■ **REQUIRED WORK**:
(1) Please reproduce the simplifying expressions thread word for word, everything from "Multiply the numerator and denominator by" down to "4) 1+Cos^2(t)".
(2) In the simplifying expressions thread, list the trig functions that the technical comment gives as correct usage.

■ **EXERCISE TEXT**:
☆ ☆ ☆ ☆ ☆ ☆ ☆

# Simplifying expressions

• Mar 27th 2007, 10:32 AM
Kim2425
Simplifying expressions
1)Tan0 + Cot0

2)1-Sec(2)0
------------
1-Cosec(2)0

3) Sin0
----------
Cosec0 - Cot0

4) 1+Cos2 0

0 = 0 with a line through the middle, not sure how you do it on the forums, and anything in brackets is power of.

Any help with this would be appreciated.

thank you!
• Mar 27th 2007, 05:38 PM
topsquark
Quote:

Originally Posted by Kim2425
1)Tan0 + Cot0

Let's call "0" = t for convenience.

tan(t) + cot(t) = sin(t)/cos(t) + cos(t)/sin(t) <-- Get a common denominator then add the fractions:

= [sin^2(t) + cos^2(t)]/[sin(t)cos(t)]

= 1/[sin(t)cos(t)]

We can work with this a bit more:

= 2/[2sin(t)cos(t)] = 2/sin(2t) = 2*csc(2t)

-Dan

TECHNICAL COMMENT: Tan(t) and tan(t) are technically two different functions. The correct usage for the common trig functions is sin(t), cos(t), tan(t), csc(t), sec(t), and cot(t).
• Mar 27th 2007, 05:41 PM
topsquark
Quote:

Originally Posted by Kim2425
2)1-Sec^2(t)
------------
1-csc^2(t)

First note that:
1 - sec^2(t) = tan^2(t)
and
1 - csc^2(t) = cot^2(t)

So:
[1 - sec^2(t)]/[1 - csc^2(t)] = tan^2(t)/cot^2(t) = tan^4(t)

-Dan
• Mar 27th 2007, 05:46 PM
topsquark
Quote:

Originally Posted by Kim2425
3) Sin(t)
----------
Csc(t) - Cot(t)

sin(t)/[csc(t) - cot(t)] = sin(t)/[1/sin(t) - cos(t)/sin(t)]

Multiply the numerator and denominator of the overall fraction by sin(t):

sin^2(t)/[1 - cos(t)] (We need to keep in the back of our minds that sin(t) cannot be 0 from here on, but it couldn't do that in the original expression anyway.)

Multiply the numerator and denominator by 1 + cos(t):

[sin^2(t)*(1 + cos(t))]/[1 - cos^2(t)] = [sin^2(t)*(1 + cos(t))]/[sin^2(t)]

= 1 + cos(t)

-Dan
• Mar 27th 2007, 05:57 PM
topsquark
Quote:

Originally Posted by Kim2425
4) 1+Cos^2(t)

Is there a typo in here? I can't think of anything to do with this one.

-Dan

☆ ☆ ☆ ☆ ☆ ☆ ☆

■ **SOURCE DATA**:

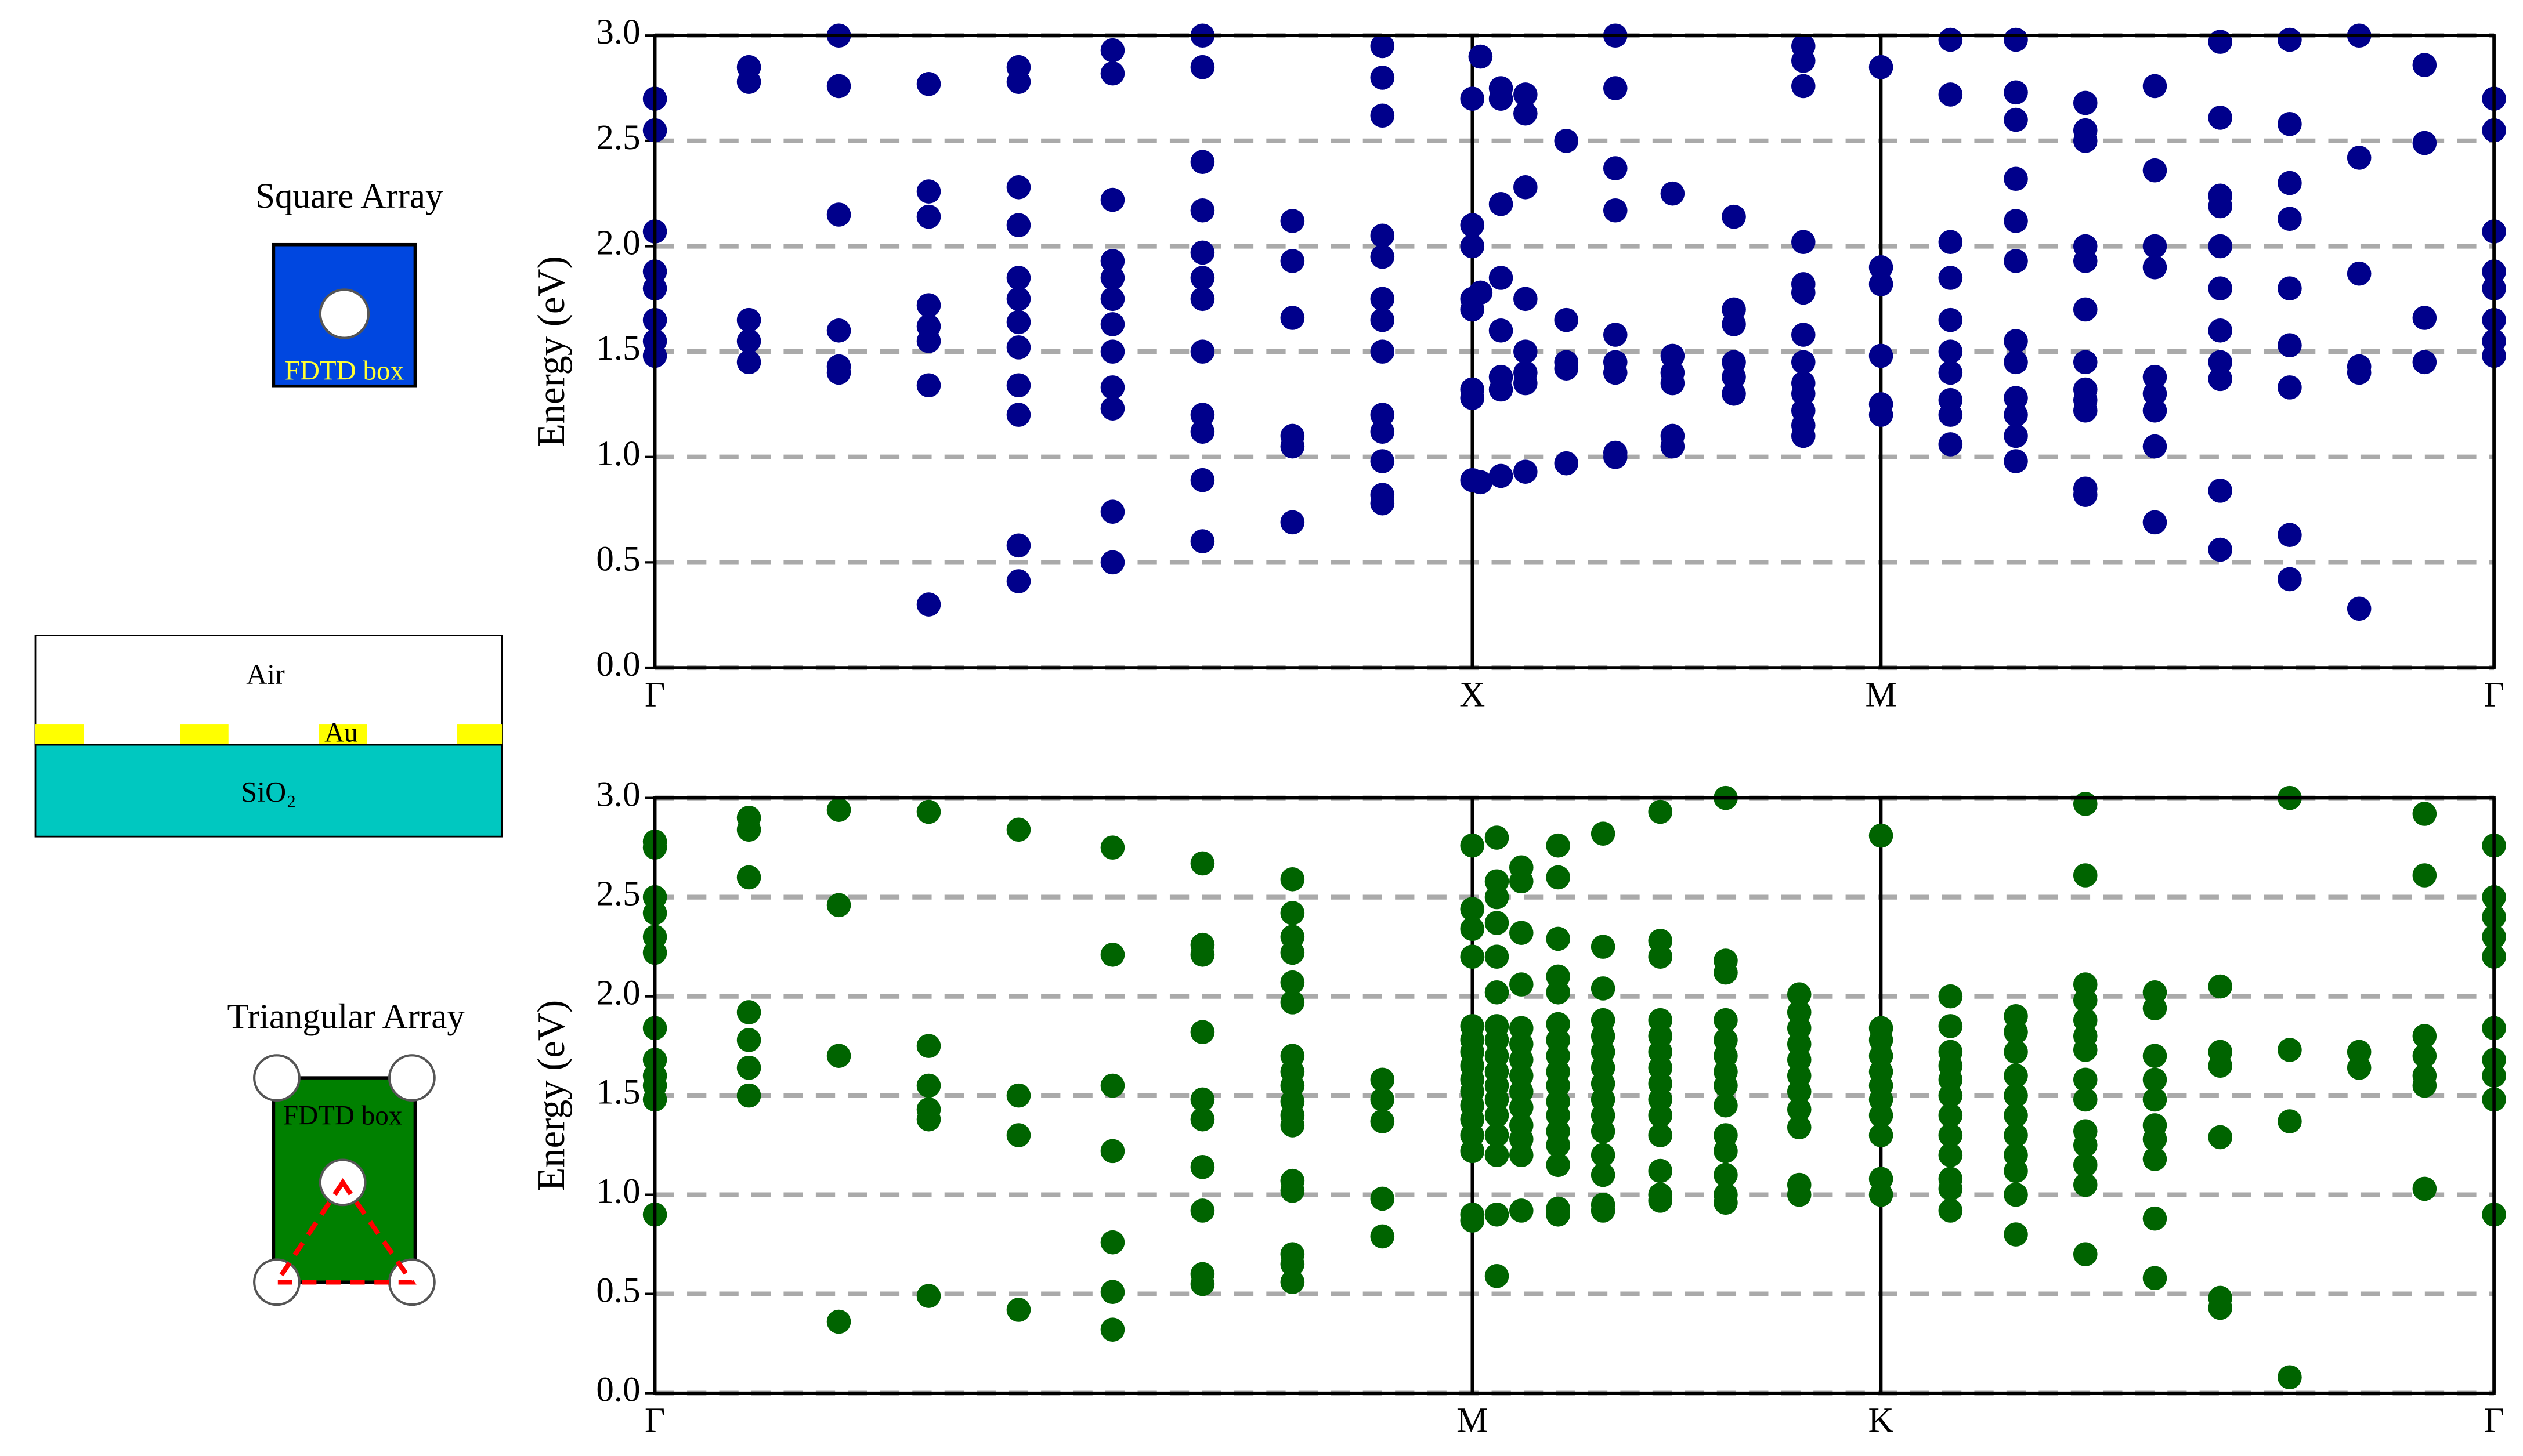  What do you see at coordinates (1472, 696) in the screenshot?
I see `x-tick-label: X` at bounding box center [1472, 696].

☆ ☆ ☆ ☆ ☆ ☆ ☆

■ **RESPONSES TO THE EXERCISE**:
(1)
Multiply the numerator and denominator by 1 + cos(t):

[sin^2(t)*(1 + cos(t))]/[1 - cos^2(t)] = [sin^2(t)*(1 + cos(t))]/[sin^2(t)]

= 1 + cos(t)

-Dan
• Mar 27th 2007, 05:57 PM
topsquark
Quote:

Originally Posted by Kim2425
4) 1+Cos^2(t)

(2) sin(t), cos(t), tan(t), csc(t), sec(t), cot(t)